Writing Help  129 | -   Freelance Writer
Mar 29, 2013 | #1
Using Advanced Rhetorical Devices to Surprise and Delight

Polysyndeton



Although many rhetorical devices have counterparts with the same name and closely related effects in grammatical and linguistic parlance, some devices actually go against proper grammatical forms, and polysyndeton is such an offender. In fact, this device is employed accidentally by many students when they first learn how to construct sentences and paragraphs properly, because it is a commonplace in everyday speech but usually unacceptable in writing. If you have been censured for using run-on sentences in your writing, you have likely used polysyndeton accidentally (and probably ineffectively). After this article, however, you will be able to employ it intentionally, although you should use it sparingly, and then only in creative writing and persuasive oral prose. It might be a valid device, but using it on your next essay or lab report is not recommended.

Polysyndeton WritingThe prefix poly, meaning multiple or many, will remind you what this device is all about (as well as helping you differentiate it from asyndeton, which will be covered in an upcoming article). Polysyndeton occurs when multiple conjunctions appear in proximity to each other in a given sentence, linking each successive clause, phrase, or word with a conjunction even if these are completely unnecessary. Read the following example, and note the italicized conjunctions: "The sea, and the stars, and the moonlight made my head spin, leaving me neither breath nor sight nor sense, and yet I was content." In the first part of the sentence we are presented with two ands, and as you know from your earliest teachers, only one and should appear in any given list, and that only before the last listed item. In the second part of the sentence we see nor making two appearances, and since this word functions exactly like or, only in the negative, it too should only appear once, before the last item in the list. Your English teacher or professor might greet this sentence with a red pen, but in this case the technical grammatical error is producing an intentional effect which should not be stricken from the passage.

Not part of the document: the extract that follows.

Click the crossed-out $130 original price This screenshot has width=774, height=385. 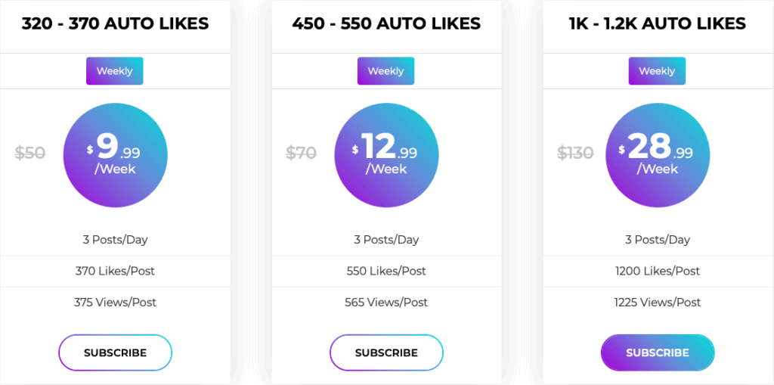575,154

Polysyndeton acts to change the rhythm of a given sentence, causing us to treat each listed item separately, giving it its due regard and causing us to pause more frequently. The listed items also get drawn more closely together as a result of this device, and so we tend to see them more as various aspects of a single entity and experience rather than as totally separate things. In this case, the joining, highlighting, and slowing effects of polysyndeton are further emphasized by a structural parallel within the sentence between the first and second sections, where and is replaced by nor and further items are stacked into the total experience of the sentence.

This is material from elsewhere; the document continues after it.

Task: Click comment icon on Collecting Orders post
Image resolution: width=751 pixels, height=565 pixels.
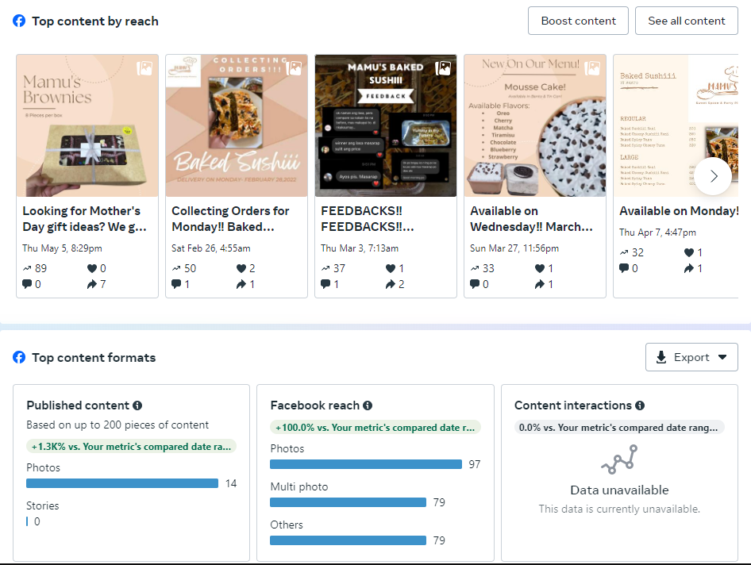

Another related use of the device is in the exaggeration of a particularly long list of items, as in the following example: "Can you believe she wanted us to bring yams and butter and bread and eggs and jelly and hotdogs and ice-cream?" Here, the speaker is using the repeated conjunction and to emphasize how very many items are being included on the list, and as the italics suggest, she is likely stressing the word and every time she uses it in order to make the effect even more dramatic. Clearly, the speaker is not pleased about the long list of items she has been asked to bring, and her use of polysyndeton reinforces this impression in an obvious and effective way.